In a 2013 study in PNAS, Bensmaia’s lab showed how different kinds of nerve fibers respond to different aspects of texture. Some nerves respond mainly to spatial elements of coarse textures, like the raised bumps of a Braille letter that create a pattern when pressed against the skin. Others respond to vibrations created when the skin rubs across fine textures, like fabrics, which account for the vast majority of textures we encounter in the real world.

In that study, Bensmaia and his colleagues used a rotating drum covered with strips of various coarse and fine textures, such as sandpaper, fabrics, and plastics. The drum then ran the textures across the fingertips of Rhesus macaque monkeys, whose somatosensory system is similar to humans, while the researchers recorded the responses in the nerve.

For the new study, the researchers recorded the corresponding responses to the same textures directly from the brain, using electrodes implanted into the somatosensory cortex of the monkeys.

The new data show that the neurons respond in a highly idiosyncratic way to different aspects of texture. Some neurons respond to coarse features of a texture. Others respond to fine features, certain patterns of indentation in the skin, or any number of combinations in between. The researchers identified at least 20 different patterns of response.

Rich sensations

“Some of them map onto things we understand, like roughness or the spatial pattern of a texture,” Bensmaia says. “But then it becomes combinations of skin vibration coupled with patterns of skin deformation, things that are abstract and a little harder to describe.”

But these more abstract features of texture are what can make the difference in being able to distinguish between bedsheets with different thread counts. The researchers recorded responses to 55 different textures, and Bensmaia says he can tell which one researchers used just by looking at the pattern of activity it generated in the brain.
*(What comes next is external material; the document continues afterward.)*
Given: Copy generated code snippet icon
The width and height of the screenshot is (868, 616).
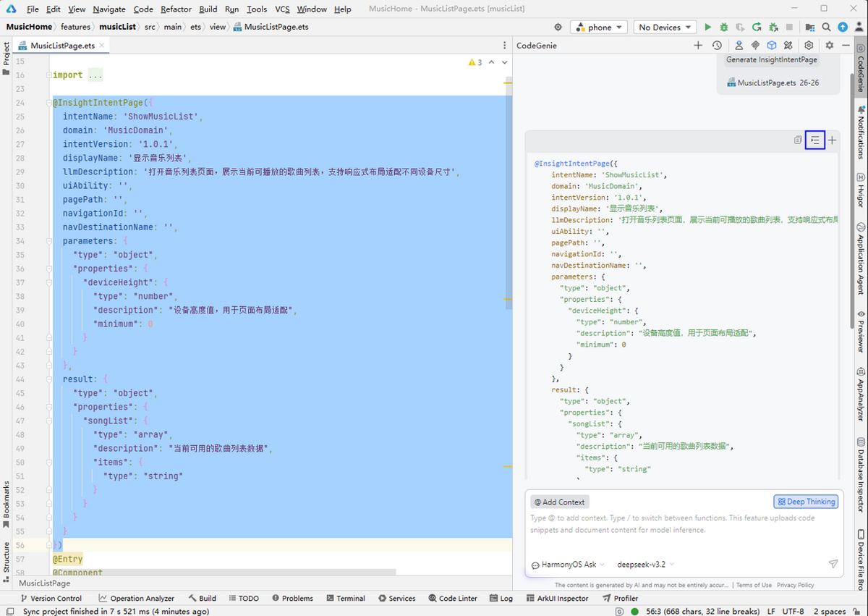Looking at the screenshot, I should (x=798, y=140).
“Velvet is going to excite one subpopulation of neurons more than another, and sandpaper is going to excite another overlapping population,” he says. “It’s this variety in the response that allows for the richness of the sensation.”

Prosthetic hands

Along with Nicho Hatsopoulos, who studies how the brain directs movement in the limbs, Bensmaia also pioneered research to build brain-controlled robotic prosthetic limbs. These devices work by implanting arrays of electrodes in the somatosensory cortex and areas of the brain that control movement. The electrodes pick up activity in neurons as the patient thinks about moving their own arm to direct the robotic arm to move accordingly. The prosthetic hand is fitted with sensors to detect sensations of touch, such as pressing on individual fingertips, which in turn generates electrical signals that stimulate the appropriate areas of the brain.

Theoretically, the same technique could recreate sensations of texture, but Bensmaia points out that the new study shows why this could be a challenging task.

The neurons that correspond to each fingertip are located in clearly defined areas of the somatosensory cortex, so it’s easier to stimulate the appropriate spot for a given touch. But neurons throughout the somatosensory cortex respond to texture inputs, and they’re mixed together. There’s no defined region of neurons that respond to sandpaper or the plastic keyboard of a laptop, for example.

“It’s going to be pretty challenging to be able to create textural sensations through electrical stimulation, because you don’t have these monolithic groups of neurons working together,” he says. “It’s very heterogenous, which could make it difficult to implement in prosthetics. But that’s also how we get this rich sensation of texture in the first place.”

The research appears in the Proceedings of the National Academy of Sciences. Funding for the work came from the National Institute of Neurological Disorders and Stroke.